EXERCISE PROMPT
Working from the listing below, pick each line containing the word "panel" and copy it.

RECORD SET
%%

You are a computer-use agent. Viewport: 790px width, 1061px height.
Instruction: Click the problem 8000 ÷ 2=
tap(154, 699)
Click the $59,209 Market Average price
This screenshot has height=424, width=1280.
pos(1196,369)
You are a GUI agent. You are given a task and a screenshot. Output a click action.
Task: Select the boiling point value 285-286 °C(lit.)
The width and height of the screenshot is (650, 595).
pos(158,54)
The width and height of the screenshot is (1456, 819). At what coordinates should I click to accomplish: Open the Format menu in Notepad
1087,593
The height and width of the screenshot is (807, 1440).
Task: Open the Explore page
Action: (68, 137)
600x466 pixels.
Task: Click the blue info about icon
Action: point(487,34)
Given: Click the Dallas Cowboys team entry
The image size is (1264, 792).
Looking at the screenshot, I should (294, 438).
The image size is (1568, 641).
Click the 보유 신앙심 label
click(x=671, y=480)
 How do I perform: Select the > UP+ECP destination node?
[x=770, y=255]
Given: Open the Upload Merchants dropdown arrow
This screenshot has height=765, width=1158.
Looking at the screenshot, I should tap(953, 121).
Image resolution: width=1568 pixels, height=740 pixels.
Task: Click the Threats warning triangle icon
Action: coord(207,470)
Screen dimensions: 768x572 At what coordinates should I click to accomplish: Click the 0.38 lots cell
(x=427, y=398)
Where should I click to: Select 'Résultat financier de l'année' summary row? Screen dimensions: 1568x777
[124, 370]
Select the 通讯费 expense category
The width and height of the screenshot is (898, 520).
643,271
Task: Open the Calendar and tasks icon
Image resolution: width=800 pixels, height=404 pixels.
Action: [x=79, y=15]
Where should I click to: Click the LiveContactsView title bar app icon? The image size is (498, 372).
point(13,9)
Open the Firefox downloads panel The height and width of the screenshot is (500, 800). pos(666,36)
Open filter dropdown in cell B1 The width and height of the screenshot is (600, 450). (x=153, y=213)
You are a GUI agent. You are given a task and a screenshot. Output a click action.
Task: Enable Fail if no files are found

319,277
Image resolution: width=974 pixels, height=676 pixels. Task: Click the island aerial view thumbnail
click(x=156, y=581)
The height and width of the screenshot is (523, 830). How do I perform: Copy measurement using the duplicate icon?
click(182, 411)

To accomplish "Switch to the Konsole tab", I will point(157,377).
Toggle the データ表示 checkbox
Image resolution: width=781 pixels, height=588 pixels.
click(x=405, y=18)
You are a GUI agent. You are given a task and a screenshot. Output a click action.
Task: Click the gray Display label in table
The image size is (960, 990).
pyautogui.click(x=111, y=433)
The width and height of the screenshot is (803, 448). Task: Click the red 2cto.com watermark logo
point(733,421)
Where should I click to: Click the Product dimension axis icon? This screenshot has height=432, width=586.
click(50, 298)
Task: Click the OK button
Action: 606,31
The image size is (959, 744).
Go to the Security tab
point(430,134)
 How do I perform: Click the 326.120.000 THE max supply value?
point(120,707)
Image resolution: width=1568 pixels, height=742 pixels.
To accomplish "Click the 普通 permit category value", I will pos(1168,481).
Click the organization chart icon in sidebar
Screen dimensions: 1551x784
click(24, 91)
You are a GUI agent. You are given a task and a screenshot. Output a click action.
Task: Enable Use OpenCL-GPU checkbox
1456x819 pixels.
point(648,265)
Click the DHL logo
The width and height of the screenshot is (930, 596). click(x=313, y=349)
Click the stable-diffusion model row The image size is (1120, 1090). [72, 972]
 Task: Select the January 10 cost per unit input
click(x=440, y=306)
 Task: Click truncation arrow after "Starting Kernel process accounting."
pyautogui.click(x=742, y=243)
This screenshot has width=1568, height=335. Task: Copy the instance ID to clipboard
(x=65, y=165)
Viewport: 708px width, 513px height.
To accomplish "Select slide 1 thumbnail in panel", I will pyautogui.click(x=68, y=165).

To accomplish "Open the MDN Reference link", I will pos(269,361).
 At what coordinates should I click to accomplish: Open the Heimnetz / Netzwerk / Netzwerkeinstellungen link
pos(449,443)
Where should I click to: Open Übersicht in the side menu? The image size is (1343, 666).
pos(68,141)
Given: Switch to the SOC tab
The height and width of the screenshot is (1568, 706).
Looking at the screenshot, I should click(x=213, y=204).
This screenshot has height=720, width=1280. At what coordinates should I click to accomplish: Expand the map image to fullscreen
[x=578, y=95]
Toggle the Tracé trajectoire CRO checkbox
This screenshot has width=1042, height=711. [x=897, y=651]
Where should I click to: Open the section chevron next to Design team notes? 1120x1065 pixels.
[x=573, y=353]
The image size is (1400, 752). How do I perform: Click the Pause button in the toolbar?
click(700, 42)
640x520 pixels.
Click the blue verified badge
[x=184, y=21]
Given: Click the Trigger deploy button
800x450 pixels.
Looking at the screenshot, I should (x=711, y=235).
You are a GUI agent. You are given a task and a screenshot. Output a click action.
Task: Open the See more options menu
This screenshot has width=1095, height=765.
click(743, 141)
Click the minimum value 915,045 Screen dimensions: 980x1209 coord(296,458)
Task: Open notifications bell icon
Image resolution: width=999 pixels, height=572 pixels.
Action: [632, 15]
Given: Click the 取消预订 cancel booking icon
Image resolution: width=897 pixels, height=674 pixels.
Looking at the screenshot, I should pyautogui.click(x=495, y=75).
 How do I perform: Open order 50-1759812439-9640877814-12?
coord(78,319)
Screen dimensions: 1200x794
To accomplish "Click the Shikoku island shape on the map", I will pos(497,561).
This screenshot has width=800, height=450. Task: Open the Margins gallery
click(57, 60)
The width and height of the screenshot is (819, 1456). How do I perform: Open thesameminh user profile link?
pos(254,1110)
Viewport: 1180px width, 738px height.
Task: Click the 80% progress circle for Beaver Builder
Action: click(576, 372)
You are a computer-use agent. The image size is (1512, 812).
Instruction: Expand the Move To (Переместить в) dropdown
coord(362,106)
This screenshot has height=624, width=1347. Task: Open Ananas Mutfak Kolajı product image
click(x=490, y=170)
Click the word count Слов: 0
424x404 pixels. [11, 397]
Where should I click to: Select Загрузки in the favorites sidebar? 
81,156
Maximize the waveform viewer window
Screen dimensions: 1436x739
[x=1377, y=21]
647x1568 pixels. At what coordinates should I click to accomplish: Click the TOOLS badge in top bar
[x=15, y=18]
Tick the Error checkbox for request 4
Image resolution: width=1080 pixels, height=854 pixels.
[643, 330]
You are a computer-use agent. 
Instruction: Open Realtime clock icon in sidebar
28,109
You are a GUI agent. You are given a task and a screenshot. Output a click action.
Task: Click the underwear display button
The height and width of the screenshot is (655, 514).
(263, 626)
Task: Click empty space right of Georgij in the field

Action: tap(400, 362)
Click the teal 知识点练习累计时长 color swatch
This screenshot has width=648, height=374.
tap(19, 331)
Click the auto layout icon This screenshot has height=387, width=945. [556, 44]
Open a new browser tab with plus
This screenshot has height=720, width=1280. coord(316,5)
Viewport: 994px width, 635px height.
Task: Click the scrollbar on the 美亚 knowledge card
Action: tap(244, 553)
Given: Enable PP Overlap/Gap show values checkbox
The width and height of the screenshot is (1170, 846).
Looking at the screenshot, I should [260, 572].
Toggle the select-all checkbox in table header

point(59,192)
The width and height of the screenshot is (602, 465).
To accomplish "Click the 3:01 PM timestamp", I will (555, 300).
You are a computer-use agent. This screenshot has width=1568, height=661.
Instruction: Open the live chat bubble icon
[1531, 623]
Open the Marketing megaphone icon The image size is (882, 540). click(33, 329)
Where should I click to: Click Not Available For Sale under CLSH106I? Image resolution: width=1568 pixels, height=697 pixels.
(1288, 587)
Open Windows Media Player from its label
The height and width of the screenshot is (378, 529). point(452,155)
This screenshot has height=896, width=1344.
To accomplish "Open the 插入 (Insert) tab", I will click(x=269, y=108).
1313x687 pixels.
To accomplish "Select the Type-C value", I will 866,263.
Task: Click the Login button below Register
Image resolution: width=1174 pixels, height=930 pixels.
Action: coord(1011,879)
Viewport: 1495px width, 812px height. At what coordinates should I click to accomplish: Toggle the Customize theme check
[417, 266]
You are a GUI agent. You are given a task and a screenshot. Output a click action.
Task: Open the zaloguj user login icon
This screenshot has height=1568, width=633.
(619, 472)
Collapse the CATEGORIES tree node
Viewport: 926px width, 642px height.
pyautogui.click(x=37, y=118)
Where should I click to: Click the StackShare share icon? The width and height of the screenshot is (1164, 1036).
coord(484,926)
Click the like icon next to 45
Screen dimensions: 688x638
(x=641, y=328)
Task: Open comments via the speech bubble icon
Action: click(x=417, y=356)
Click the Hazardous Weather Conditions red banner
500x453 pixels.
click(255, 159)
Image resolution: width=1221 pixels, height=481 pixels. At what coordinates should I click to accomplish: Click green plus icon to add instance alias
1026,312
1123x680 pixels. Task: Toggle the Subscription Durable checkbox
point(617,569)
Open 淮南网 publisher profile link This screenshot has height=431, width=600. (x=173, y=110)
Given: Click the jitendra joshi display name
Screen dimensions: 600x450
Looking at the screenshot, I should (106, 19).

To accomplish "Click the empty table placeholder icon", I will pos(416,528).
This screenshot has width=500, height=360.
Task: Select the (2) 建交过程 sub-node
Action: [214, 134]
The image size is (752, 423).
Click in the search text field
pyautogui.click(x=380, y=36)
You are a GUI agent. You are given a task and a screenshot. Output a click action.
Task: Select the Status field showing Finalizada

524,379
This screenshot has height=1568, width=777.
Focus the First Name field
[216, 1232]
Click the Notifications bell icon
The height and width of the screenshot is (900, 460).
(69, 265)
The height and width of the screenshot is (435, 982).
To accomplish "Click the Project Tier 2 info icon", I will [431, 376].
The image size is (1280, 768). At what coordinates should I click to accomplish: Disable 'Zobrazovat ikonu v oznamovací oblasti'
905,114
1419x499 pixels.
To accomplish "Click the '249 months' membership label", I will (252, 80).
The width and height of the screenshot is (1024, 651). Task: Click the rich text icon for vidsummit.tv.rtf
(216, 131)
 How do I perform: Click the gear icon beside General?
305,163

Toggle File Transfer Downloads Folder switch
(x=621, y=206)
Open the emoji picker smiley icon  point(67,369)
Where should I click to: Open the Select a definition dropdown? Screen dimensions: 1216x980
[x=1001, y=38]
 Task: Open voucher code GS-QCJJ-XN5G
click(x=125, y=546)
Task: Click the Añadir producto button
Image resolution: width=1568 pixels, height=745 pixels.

%%

ANSWER FOR THE TASK
Open the Firefox downloads panel The height and width of the screenshot is (500, 800). pos(666,36)
To accomplish "Select slide 1 thumbnail in panel", I will pyautogui.click(x=68, y=165).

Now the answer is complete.